В резком зимнем свете даже центр этого города с полумиллионным населением выглядел искалеченным. Многие окна служебных зданий залатаны фанерой; три рядом стоящих магазина забиты досками; от магазина спорттоваров близ вокзала осталась лишь коробка стен под продырявленной крышей. На главной улице на двух гостиницах висели таблички «Продается».

Они промчались мимо нового отеля «Европа» и выскочили на широкую и грязную Гросвенор-роуд, ведущую к католической Фоллз-роуд. Здесь картина была еще мрачнее. На перекрестках вдоль Фоллз-роуд развороченная демонстрантами мостовая зияла черными ямами — булыжники понадобились, чтобы отбиваться от солдат и полиции. В разбитой витрине магазина сидели дети и о чем-то болтали. Промелькнул разрушенный кабачок. На фасадах домов черные следы копоти от зажигательных бомб, точно гигантские смазанные отпечатки пальцев, указывали на окна спален во вторых этажах. В новом жилом районе, застроенном аккуратными домиками на две семьи, улицы были усыпаны щебнем и осколками стекла. Причем угнетающее впечатление создавали даже не столько руины, сколько сама атмосфера какой-то подавленности: город был весь в ожогах, язвах и ссадинах. С тех пор как месяц назад англичане стали отправлять людей в лагеря без суда и следствия, взрывы бомб, нападения, массовые демонстрации не прекращаются ни днем ни ночью.

Из палисадника вперевалку вышел малыш лет четырех и неуклюже запустил камнем в «лендровер».

— Мне говорили, что нас здесь не слишком любят, — горько заметил Фергюсон. — Но это уж просто смешно.

Фергюсону было не по себе. Никогда прежде ему не приходилось бывать под огнем. До этого его часть охраняла Виндзорский дворец. «Мы стережем королевское серебро», — шутили солдаты на свиданиях с девушками. Еще раньше они провели три приятно однообразных года на Рейне да два с половиной месяца на бестолковых маневрах в джунглях Ганы.

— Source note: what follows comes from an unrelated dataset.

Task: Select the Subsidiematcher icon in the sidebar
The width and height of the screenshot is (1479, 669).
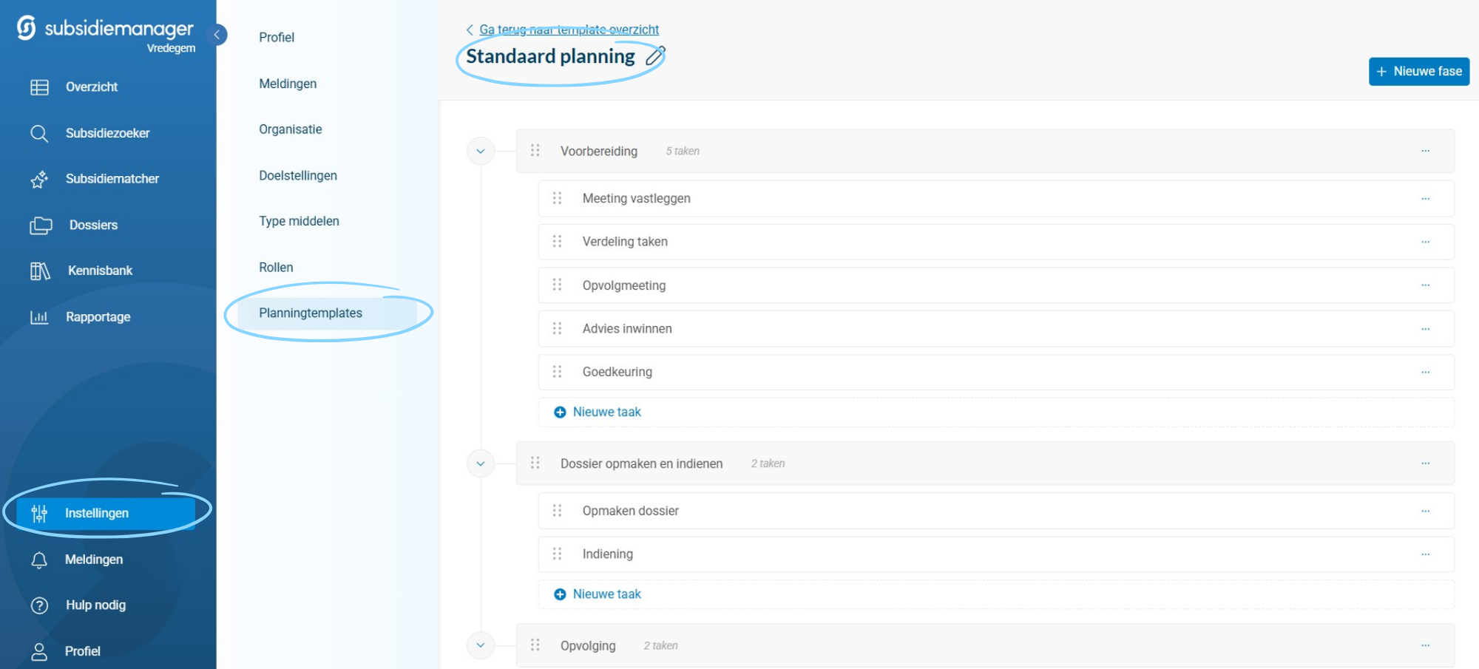Action: 38,179
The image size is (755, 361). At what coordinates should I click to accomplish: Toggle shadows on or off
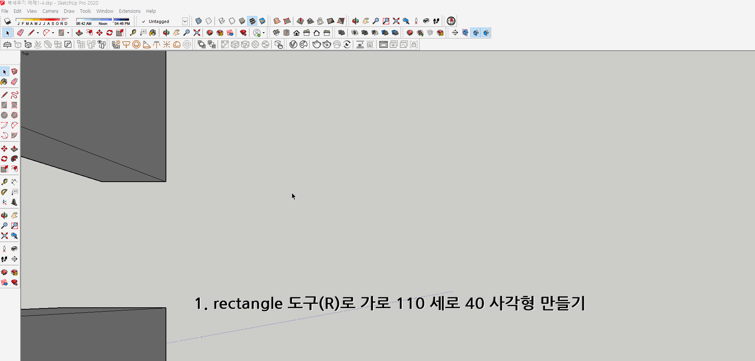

До казарм оставалось несколько минут езды. Машина резко свернула на длинную узкую улицу, сплошь застроенную жилыми домами. На тротуаре женщина толкала перед собой детскую коляску и тащила за руку упиравшегося ребенка. Фергюсон почти не обратил внимания на человека, быстрыми шагами направившегося через дорогу. Оказавшись на середине улицы, тот сделал какое-то странное па, грянул выстрел, и... Фергюсон тупо уставился на кровь, хлеставшую из руки Маккинли. Второй выстрел вывел его из оцепенения. Он выпрыгнул из резко затормозившего и пошедшего юзом «лендровера» и, ничего не видя от страха, прижался к стене ближайшего дома. «Никогда не бросайтесь на мостовую, — поучал их сержант. — Не то спустят вам на спину «зажигалку» и поджарят к ужину. И помните, на улице для ИРА (1 ИРА — Ирландская республиканская армия.) все двери открыты, а вот вам лучше не соваться, если не знаете наперед, что за этой дверью».

Пока шофер дрожащими руками накладывал раненому жгут, Фергюсон съежился рядом, поводя дулом по немым фасадам домов. На окне, рядом с его плечом, был приклеен плакатик «Свободу арестованным!». Появившиеся в дверях люди почти безразлично наблюдали за происходящим.

Он почувствовал, что выглядит смешно — посреди улицы, вооруженный и готовый к бою перед этими безразличными детьми, женщинами и стариками. Вся эта сцена в его глазах была такой же дикой, как если бы лондонская толпа вдруг не захотела оказать помощь человеку, попавшему под машину. Наконец по сигналу водителя он прыгнул в «лендровер», и они помчались на предельной скорости. Кто-то крикнул вслед: «Вон отсюда, сволочи!» И крик этот, подхваченный подростками на всех перекрестках, сопровождал их до конца пути. Фергюсон был взбешен.

— Дома все на одно лицо, я даже не запомнил, в какой он вбежал, — возбужденно докладывал он командиру.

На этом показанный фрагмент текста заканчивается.